## WHAT THE TASK ASKS
Your task is to copy the stretch of lines in the records below that begins with the line containing "Task: Click the Löschen button in dialog" and ends with the line containing "You are a GUI", exactly as written, with nothing added.

## TASK MATERIAL
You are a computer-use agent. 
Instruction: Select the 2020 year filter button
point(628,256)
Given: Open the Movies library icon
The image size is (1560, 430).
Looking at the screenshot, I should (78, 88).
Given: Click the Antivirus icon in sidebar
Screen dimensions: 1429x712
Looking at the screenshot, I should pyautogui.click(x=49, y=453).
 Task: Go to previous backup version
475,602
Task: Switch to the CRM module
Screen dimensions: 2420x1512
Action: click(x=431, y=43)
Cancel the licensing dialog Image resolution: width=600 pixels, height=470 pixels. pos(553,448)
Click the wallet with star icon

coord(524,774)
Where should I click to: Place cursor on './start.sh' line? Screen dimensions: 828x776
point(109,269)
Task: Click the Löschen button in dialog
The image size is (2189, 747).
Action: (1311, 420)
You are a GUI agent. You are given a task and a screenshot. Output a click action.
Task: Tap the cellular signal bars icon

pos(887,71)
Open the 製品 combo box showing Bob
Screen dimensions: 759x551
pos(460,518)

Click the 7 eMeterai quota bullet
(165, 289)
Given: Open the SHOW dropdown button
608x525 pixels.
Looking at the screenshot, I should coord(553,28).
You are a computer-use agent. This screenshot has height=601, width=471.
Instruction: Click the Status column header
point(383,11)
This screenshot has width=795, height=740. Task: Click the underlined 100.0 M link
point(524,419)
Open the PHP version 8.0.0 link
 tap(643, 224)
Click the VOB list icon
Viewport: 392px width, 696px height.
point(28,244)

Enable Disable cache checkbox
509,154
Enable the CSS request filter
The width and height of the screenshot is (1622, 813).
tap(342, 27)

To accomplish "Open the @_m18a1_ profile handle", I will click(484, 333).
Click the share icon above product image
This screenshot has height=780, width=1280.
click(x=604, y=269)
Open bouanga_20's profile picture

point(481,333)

## RESULT FOR THIS EXERCISE
Task: Click the Löschen button in dialog
The image size is (2189, 747).
Action: (1311, 420)
You are a GUI agent. You are given a task and a screenshot. Output a click action.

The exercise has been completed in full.